Guyer, with Manatt Health, noted that lawmakers did check in with governors, but the final product “didn’t really reflect their priorities” and “clearly didn’t match what they felt their constituents needed and wanted.”

“Next time around, they might be more closely involved in designing proposals and options; if anything they’ll want to play a stronger role,” she said.

And because they’re on the ground, they likely will know better what will work politically, especially given the pivot to waivers as a focus.

Some of the discrepancy in the last debate boiled down to expansion, she noted, given that both Republican- and Democratic-led states (31 of them and the District of Columbia) chose to expand their Medicaid programs under the Affordable Care Act.

The stalled AHCA conversation revealed that a complete return to bare-bones, temporary stopgap coverage for children, pregnant women and disabled people, as some projected under a Trump administration, won’t happen, she said.

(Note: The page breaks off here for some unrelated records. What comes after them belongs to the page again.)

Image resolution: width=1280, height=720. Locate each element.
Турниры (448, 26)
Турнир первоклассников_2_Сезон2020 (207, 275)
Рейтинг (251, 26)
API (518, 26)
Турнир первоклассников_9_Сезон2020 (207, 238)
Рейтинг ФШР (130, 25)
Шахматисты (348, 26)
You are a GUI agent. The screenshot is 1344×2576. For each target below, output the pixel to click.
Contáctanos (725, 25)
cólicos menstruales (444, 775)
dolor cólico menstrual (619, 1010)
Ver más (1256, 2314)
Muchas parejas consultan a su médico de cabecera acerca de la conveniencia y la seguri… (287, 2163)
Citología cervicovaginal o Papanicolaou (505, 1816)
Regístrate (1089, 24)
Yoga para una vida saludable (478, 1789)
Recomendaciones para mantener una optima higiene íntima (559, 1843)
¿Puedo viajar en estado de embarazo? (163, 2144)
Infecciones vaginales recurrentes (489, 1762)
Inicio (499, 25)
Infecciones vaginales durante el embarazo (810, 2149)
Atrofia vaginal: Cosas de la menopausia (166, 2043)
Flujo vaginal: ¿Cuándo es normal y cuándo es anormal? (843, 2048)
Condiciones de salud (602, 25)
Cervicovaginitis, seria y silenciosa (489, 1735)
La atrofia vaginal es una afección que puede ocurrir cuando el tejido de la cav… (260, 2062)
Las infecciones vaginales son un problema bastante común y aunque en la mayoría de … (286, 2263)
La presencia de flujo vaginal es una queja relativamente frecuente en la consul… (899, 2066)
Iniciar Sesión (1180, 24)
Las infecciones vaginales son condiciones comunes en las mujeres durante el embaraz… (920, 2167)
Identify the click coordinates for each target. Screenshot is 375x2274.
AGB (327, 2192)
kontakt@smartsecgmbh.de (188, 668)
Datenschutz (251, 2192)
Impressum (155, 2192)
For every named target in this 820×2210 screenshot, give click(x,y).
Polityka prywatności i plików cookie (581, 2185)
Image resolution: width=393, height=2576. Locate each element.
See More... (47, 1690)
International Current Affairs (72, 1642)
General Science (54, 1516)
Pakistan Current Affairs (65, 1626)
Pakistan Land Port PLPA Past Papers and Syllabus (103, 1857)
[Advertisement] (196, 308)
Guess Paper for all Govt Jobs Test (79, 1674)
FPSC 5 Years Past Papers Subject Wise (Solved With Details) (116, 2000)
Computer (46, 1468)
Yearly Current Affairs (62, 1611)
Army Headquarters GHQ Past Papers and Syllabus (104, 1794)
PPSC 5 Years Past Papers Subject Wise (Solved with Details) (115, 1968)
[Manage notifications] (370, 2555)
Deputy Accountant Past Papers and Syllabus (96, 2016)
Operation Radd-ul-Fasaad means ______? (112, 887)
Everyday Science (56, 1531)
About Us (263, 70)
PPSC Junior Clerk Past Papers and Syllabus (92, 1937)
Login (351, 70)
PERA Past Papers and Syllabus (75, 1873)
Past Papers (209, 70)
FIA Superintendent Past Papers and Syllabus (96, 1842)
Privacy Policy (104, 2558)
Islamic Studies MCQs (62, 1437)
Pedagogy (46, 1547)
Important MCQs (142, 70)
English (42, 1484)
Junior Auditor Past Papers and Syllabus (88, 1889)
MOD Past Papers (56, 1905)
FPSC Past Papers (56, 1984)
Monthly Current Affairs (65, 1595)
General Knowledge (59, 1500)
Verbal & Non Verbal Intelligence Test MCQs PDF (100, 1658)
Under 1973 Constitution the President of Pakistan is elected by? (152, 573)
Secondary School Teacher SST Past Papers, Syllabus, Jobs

“Its role now is broader, and … they’ve really come to value that coverage,” Guyer said.

“It’s now central to what states do including all the work they’re trying to do on the opioid epidemic and mental health issues,” she said. “It’s too important to unravel at this point.”

Moving Ahead

The latest battle means the legislative focus will likely take a back seat for now, analysts expect.

Medicaid financing changes such as block grants or per-enrollee ceilings, which have been considered by the GOP for decades as a possible push for sustainability, can’t come under waivers. But the ideas will likely simmer under the surface only to re-emerge in future conversations, possibly as part of a Children’s Health Insurance Program financing bill expected later this year or part of tax reform.

Vitti noted that, given the large amount of dollars in Medicaid and an aging baby boomer population, costs will continue to climb.

The Congressional Budget Office projects federal Medicaid spending, already on the rise, to grow from $334 billion in fiscal year 2015 to $624 billion by 2026, sharpening GOP concerns of the program’s long-term viability.

“This will be an ongoing process to try to change the financial equation in some way just because the dollars are so compelling,” he said. “In many ways, the conversation’s about following the dollars.”

Hemi Tewarson, program director for the National Governors Association’s health division, told Bloomberg BNA March 28 that a newly launched Governors’ Bipartisan Health Reform Learning Network (announced on March 21) will continue to work over the next 12 to 18 months on state priorities, goals and analytics with changes they would like to make to both Medicaid programs and health insurance markets. There are currently 14 states in the network: seven led by Democrats and seven by Republicans.

In future, if there is another health reform conversation, they’d like to be “part of the fabric,” Tewarson said. But in the meantime, the states will likely be looking at improvements in areas like health outcomes, quality and cost.

And they’ll be doing so more through administrative action. “Frankly, that will be a lever that can be pulled more quickly,” she said.

Administrative flexibility could lend “potential … or partial solutions.”

“Time will only tell about other budgetary considerations,” she said.